Cardiovascular disease represents a leading cause of death in the developed world, and many pathologies result from insufficient repair of cardiac injury. Mammalian wound healing mechanisms in the adult heart involve scar formation, but for a short time window after birth the neonatal heart maintains full regeneration capacity of cardiac tissue (Porrello et al., 2011), a process which requires macrophages (Aurora et al., 2014). Studies of cardiac repair after myocardial infarction in the adult have highlighted the critical role of infiltrating monocytes and monocyte-derived macrophages for the healing process (Nahrendorf et al., 2007; Swirski et al., 2009). The focus of these studies has been on monocyte-derived cells, consistent with the traditional view that macrophages are part of the mononuclear phagocyte system and monocyte-derived (van Furth and Cohn, 1968; Geissmann et al., 2010). Recent evidence, however, suggests that monocyte contribution to macrophages only represents an emergency pathway, as many tissue macrophage populations get seeded in the developing embryo and can self-maintain without major monocyte contribution (Chorro et al., 2009; Ginhoux et al., 2010; Hoeffel et al., 2012; Schulz et al., 2012; Hashimoto et al., 2013; Yona et al., 2013). Macrophages can massively expand in the tissue by local proliferation in response to challenge (Jenkins et al., 2011; Hashimoto et al., 2013; Sieweke and Allen, 2013) and can extensively self-renew without loss of differentiated function in culture upon inactivation of MafB and cMaf transcription factors (Aziz et al., 2009). This has led to the proposition that tissue macrophages may have a long-term self-renewal capacity akin to that of stem cells (Sieweke and Allen, 2013).

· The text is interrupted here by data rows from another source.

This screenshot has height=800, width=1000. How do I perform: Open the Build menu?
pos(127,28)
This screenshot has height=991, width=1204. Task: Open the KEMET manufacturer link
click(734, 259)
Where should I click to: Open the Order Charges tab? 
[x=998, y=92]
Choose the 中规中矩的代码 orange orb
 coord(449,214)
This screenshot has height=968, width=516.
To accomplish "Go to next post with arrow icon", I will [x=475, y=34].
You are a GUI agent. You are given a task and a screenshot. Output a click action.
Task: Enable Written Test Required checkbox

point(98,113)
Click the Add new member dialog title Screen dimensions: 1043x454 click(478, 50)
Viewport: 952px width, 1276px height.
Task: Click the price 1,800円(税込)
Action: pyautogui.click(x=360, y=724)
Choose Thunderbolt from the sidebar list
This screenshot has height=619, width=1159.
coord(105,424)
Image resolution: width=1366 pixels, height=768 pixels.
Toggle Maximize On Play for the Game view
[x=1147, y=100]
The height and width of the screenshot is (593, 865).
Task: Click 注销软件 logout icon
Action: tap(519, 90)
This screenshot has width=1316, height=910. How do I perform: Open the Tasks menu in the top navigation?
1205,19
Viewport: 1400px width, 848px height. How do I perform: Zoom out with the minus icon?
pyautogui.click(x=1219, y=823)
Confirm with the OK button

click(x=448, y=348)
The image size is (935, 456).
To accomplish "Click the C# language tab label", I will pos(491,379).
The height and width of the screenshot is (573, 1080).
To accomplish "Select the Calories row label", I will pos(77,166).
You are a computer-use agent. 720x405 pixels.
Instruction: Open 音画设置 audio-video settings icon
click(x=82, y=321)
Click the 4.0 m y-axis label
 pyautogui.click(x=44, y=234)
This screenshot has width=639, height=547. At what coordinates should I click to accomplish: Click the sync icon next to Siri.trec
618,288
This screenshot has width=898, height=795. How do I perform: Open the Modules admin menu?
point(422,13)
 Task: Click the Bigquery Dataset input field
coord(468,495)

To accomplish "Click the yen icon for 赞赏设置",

Examples of tissue macrophages that are independent from monocytes are microglia in the brain and epidermal Langerhans cells (Ajami et al., 2007; Chorro et al., 2009; Ginhoux et al., 2010; Hoeffel et al., 2012). In contrast, intestinal or dermal macrophages have a high turnover rate and are constantly replaced from Ly6C+ blood monocytes (Zigmond et al., 2012; Tamoutounour et al., 2013). Thus, origin and turnover of tissue macrophages are highly tissue specific and need to be assessed individually for different organ systems (Sieweke and Allen, 2013).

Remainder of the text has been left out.